You were on Eminem’s Music to Be Murdered By at the beginning of the year. What did you learn from working with him?
What I learned from working with Eminem is: don’t ever send your verse before his. I literally send my verse, then he came back with his verse. I said, “What the fuck, bro?” If I knew this is what he was doing, I would have probably went a little harder. Don’t get me wrong, I talked my shit, but goddamn, Em. 

But you know, at the end of the day, that’s Eminem. I respect it. I just appreciate being on the album. I wouldn’t have ever thought of him wanting to reach out and speak on the phone. And for him to say he’s a fan, it’s just surreal. This is one of the rappers that’s in my top five. I always thought he was one of the dopest rappers of all time. So to be able to be on his album and rock with him is an experience. I appreciate the moment. 

Now that you’ve checked Em off your box, is there another dream artist that you're gunning for next?
Jay-Z. That’s one of my top picks. To have him featured on an album with me, even if he just says six or eight bars, I don’t even care—just giving me a shout out on the album is cool. That’s one of my biggest inspirations right there. And 50 Cent was one, too, but he actually did the “Ooouuu Remix” with me, so I checked that off my list. He was one of the rappers that made me want to rap. He’s still one of my favorite rappers, but when I was a kid, he literally was my favorite rapper. So that was a dope experience to be able to have him on the remix of my biggest records. 

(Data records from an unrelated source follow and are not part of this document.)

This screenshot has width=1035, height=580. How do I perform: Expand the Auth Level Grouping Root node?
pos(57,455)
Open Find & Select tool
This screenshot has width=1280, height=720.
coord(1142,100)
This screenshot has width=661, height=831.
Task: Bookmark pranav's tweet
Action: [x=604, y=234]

What are your goals for the rest of this year?
I’m not really a goal setter, but it’s working on the next album. With this pandemic, I don't even know. But I'm the type of person that won't let anybody stop me from my hustle. I'm happy that I prepared for this time, where I didn’t do nothing stupid where I would have been fucked up right now. We’re going to be even smarter than we was, and make even better decisions and getting into more things that can profit for these situations that may happen out of the blue.

I got PettyWap Part 3, which I throw on Fourth of July every year since 2018. The first year, I threw it at my house in Jersey. The second year, I threw it in Atlanta. And this year, I think I'm going to throw it in Atlanta again because Atlanta’s a little more open. The PettyWap pool party is something I do every year with mostly women. It’s like 90% women, 10% guys. We don’t play those types of games. And it’s invite only, so it’s not cluttered up with a bunch of anonymous people. They got to be baddies with the fatties.

And we got more videos, and I’m getting into acting. Hopefully, the industry opens back up this year. Music is always going to be there, but I’ve been an executive producer and I got two other artists as well. 

What’s the most important thing you want people to know about you right now? 
Shit, I don’t even know what they don’t know. They know more about me than I know about me. But I want them to know I’m going to be more consistent. And I apologize for not being consistent as much as I should have been.